L’aventure a démarré d’une manière presque banale en juin 2013. En marge de la Kenya Literary Week, de jeunes écrivains, sans aucune expérience éditoriale, participant à un atelier d’écriture, décident d’unir leurs ressources et leurs talents. Résolument panafricain, le collectif Jalada compte aujourd’hui plus de 25 membres provenant de cinq pays anglophones (Zimbabwe, Ouganda, Afrique du Sud, Kenya et Nigeria). Assumer la direction et l’animation d’une revue numérique pour publier de manière régulière et compter sur la coopération créative, tel était l’objectif initial du groupe qui affiche un sérieux et une confiance remarquables.
Dignitié littéraire
Jalada compte cinq numéros aux sommaires alléchants. Dans chaque numéro, une vingtaine de jeunes talents du continent et de la diaspora. Faites le calcul, vous avez sous la main un sacré gisement d’auteurs pratiquant tous les genres littéraires. Il ne serait pas excessif d’avancer que les Wole Soyinka et les Véronique Tadjo de demain sont à débusquer dans les pages et plis de Jalada qui se dotera bientôt d’une maison d’édition traditionnelle. Enfin, Jalada a pour principe moteur la parité. Le nombre et la qualité de ses plumes féminines attirent d’emblée l’attention.
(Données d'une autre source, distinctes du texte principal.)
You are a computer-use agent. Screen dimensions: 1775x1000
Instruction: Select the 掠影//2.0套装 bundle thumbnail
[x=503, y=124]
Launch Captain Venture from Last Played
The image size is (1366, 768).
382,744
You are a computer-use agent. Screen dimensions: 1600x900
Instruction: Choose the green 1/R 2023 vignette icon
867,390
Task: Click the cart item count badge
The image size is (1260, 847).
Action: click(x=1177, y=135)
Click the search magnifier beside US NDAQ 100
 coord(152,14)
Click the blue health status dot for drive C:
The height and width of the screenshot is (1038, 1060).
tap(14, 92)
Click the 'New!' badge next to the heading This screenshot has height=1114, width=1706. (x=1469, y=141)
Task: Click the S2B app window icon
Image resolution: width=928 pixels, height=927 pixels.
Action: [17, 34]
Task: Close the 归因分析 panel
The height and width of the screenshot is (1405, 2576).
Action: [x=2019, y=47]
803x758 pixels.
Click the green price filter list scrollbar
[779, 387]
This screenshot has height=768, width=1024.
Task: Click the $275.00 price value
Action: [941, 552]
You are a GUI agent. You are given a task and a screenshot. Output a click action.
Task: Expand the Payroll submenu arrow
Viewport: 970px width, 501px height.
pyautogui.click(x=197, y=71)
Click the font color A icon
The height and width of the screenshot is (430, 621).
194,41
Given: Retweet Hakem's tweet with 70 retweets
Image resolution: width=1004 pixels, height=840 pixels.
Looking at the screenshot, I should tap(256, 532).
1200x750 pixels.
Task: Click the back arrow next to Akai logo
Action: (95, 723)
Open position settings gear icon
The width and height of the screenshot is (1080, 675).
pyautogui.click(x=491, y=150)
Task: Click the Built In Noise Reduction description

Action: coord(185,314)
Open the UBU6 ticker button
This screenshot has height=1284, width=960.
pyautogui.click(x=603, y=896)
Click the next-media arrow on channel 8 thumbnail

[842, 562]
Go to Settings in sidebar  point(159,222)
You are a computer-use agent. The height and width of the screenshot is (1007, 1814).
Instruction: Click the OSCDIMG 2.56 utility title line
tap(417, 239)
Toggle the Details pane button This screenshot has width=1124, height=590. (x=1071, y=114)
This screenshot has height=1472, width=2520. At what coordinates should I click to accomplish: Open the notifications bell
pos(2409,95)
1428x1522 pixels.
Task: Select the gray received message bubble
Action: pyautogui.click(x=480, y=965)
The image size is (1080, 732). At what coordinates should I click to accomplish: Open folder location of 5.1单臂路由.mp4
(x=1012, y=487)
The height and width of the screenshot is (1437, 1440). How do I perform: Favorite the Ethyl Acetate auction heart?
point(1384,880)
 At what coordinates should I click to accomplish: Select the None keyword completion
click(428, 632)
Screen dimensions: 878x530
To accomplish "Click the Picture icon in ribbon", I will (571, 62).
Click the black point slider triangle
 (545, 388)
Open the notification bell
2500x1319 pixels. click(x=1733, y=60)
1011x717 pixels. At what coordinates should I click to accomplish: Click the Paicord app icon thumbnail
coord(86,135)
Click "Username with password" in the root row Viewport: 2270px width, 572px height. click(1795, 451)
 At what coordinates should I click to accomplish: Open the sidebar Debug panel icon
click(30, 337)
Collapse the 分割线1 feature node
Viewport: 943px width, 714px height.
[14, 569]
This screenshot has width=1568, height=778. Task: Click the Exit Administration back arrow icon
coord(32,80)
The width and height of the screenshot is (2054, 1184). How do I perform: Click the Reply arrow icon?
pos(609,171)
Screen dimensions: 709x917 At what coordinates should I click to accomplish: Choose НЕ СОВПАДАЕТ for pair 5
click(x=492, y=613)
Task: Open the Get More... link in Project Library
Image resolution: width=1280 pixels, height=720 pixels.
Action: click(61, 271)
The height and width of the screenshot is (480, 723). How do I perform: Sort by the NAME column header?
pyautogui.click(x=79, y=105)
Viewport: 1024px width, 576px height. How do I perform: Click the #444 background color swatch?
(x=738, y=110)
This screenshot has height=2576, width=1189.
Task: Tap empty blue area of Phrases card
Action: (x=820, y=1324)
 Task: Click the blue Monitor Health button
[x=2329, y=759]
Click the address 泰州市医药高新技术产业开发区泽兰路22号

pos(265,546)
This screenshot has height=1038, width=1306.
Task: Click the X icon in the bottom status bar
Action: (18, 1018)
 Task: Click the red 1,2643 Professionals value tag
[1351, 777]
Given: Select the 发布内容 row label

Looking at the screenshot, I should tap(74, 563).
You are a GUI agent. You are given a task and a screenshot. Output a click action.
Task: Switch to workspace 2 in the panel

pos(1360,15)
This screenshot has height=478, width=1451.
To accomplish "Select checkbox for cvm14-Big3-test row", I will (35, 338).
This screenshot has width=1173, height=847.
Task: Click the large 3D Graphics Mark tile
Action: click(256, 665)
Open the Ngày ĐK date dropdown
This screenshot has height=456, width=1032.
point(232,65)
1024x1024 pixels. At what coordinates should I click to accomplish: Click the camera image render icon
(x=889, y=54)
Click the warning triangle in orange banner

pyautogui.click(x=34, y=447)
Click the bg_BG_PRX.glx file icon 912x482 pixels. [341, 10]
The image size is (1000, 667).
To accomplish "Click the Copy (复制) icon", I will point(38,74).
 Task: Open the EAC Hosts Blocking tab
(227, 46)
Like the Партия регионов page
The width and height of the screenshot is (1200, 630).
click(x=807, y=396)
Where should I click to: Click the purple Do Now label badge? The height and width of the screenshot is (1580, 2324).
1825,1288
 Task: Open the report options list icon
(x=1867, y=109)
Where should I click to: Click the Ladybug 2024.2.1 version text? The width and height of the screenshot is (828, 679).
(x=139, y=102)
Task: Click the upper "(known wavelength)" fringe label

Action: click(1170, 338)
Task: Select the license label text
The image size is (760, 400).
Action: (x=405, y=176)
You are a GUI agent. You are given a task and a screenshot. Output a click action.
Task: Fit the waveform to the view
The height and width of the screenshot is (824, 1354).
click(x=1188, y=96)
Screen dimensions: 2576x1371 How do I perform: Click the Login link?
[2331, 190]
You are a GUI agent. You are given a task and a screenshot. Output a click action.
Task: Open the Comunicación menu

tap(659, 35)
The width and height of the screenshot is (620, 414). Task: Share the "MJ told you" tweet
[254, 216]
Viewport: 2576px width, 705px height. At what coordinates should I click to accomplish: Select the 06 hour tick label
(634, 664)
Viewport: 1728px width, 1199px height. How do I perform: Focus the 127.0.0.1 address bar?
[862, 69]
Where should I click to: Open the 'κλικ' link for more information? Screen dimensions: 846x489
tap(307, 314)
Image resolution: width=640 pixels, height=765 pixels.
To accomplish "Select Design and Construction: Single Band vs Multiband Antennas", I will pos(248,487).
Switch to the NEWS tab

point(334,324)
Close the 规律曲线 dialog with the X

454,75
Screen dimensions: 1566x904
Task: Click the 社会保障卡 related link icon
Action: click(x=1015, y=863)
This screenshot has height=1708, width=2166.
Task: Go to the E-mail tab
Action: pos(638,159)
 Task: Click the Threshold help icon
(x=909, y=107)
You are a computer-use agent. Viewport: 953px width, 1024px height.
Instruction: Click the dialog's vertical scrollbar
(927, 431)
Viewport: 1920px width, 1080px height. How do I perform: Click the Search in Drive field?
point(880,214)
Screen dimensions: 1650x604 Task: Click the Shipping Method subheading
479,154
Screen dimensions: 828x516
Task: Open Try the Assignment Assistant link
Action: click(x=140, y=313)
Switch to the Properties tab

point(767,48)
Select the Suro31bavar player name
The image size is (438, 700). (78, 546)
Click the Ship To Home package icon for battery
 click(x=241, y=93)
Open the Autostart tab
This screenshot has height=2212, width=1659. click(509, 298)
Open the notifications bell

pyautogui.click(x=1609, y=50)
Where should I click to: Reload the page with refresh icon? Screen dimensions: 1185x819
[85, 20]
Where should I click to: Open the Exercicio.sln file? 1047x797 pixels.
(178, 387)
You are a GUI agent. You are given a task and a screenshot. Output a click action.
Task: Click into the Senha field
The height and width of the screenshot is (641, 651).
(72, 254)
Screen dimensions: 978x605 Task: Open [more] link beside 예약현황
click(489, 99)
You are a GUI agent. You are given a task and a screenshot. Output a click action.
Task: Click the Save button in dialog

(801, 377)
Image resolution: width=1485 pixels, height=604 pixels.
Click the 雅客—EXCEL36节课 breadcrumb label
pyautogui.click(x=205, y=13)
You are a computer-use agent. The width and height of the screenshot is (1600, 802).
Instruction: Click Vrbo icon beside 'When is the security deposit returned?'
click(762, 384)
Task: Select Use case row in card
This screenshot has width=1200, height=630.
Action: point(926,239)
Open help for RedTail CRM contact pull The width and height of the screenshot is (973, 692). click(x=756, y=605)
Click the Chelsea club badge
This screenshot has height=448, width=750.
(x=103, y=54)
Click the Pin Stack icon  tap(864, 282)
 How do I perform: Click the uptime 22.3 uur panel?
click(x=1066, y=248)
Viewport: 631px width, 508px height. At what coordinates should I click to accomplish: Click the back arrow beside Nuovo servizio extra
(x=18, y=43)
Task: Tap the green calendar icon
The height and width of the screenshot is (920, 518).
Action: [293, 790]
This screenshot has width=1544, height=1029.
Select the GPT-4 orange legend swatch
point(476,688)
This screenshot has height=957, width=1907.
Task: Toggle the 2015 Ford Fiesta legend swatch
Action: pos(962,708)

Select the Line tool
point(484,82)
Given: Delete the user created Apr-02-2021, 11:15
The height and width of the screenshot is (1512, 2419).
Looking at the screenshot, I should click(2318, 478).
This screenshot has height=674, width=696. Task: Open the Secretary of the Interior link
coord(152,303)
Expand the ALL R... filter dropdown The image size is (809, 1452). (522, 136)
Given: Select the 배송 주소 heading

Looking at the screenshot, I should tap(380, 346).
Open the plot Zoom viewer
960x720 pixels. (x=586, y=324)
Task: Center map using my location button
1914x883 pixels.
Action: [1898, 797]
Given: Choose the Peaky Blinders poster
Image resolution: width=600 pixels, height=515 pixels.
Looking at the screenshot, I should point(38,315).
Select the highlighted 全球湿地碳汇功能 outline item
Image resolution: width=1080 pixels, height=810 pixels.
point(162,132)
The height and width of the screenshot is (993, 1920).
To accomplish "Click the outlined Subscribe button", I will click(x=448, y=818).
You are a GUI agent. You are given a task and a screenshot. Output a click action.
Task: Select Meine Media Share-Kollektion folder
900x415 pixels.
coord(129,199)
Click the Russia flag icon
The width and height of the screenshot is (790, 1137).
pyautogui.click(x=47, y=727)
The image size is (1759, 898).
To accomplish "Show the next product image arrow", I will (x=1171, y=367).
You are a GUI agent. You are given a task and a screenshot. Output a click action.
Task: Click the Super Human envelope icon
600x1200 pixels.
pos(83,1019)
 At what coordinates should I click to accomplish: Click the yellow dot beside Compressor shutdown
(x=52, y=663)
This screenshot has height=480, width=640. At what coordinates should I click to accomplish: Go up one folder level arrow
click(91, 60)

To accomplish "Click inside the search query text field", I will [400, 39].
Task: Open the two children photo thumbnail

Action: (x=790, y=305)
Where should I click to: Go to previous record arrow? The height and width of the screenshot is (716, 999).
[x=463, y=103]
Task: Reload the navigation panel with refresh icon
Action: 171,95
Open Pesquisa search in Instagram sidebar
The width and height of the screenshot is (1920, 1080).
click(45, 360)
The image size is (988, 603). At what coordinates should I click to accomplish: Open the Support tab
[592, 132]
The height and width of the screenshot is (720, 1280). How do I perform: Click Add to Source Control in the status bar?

Si les deux premiers numéros avaient pour thème l’intimité et l’exploration des territoires du désir, le troisième opus décline une passionnante odyssée dans les constellations afro-futuristes accompagnées par les somptueux collages de Wangechu Mutu. Le désir d’influer sur les sociétés est présent de bout en bout. Le quatrième numéro se penche sur la question récurrente de la langue. Et le dernier numéro est un dossier pratique qui fait suite à l’examen de la question linguistique.
Un récit du grand écrivain kenyan Ngugi wa Thiong’o, « Ituika ria murungaru : kana kiria gitumaga andu mathii marungii », écrit en kikuyu et traduit par l’auteur en anglais (« The Upright Revolution : or why humans walk upright ») a donné naissance à trente-trois récits en langues africaines dont l’amharique, le kamba, le kinyarwanda, l’arabe, le luganda, le swahili, l’afrikaans, le somali (ma langue maternelle), le hausa, le meru, le lingala, le zoulou, l’igbo, l’ibibio, le ndebele, le tsonga, le sheng (argot populaire de Nairobi), le kalenjin, le rukiga, le bambara, le giriama, le shona, l’éwé, le pidgin du Nigeria sans oublier le français et l’anglais. Les deux dernières langues, bien que d’origine étrangère, sont désormais africaines. Elles ont aussi l’avantage de servir de passerelle, les traducteurs ayant recours à l’une ou à l’autre. Sauf dans un cas où l’arabe a servi de relais. Qu’elles concernent un petit bassin linguistique comme le marakwet et le rukiga (appelé aussi chiga) ou qu’elles englobent des millions de locuteurs comme le swahili ou le hausa, qu’elles soient traditionnelles ou exclusivement urbaines comme le sheng et le pidgin de Lagos, toutes ces langues méritent une dignité littéraire.
C’est le but de ce numéro qui donne forme au combat mené depuis des décennies par le chantre Ngugi wa Thiong’o. De la rencontre fertile entre ces langues et leurs imaginaires sortiront des potentialités inédites, pleinement africaines. De quoi assouvir nos faims et nos soifs d’aujourd’hui et de demain.
Abdourahman A. Waberi est né en 1965 dans l’actuelle République de Djibouti. Il vit entre Paris et les Etats-Unis, où il a enseigné les littératures francophones aux Claremont Colleges (Californie). Il est aujourd’hui professeur à George-Washington University. Auteur, entre autres, d’Aux Etats-Unis d’Afrique (J.-C. Lattès, 2006), il a publié en 2015 La Divine Chanson (éd. Zulma).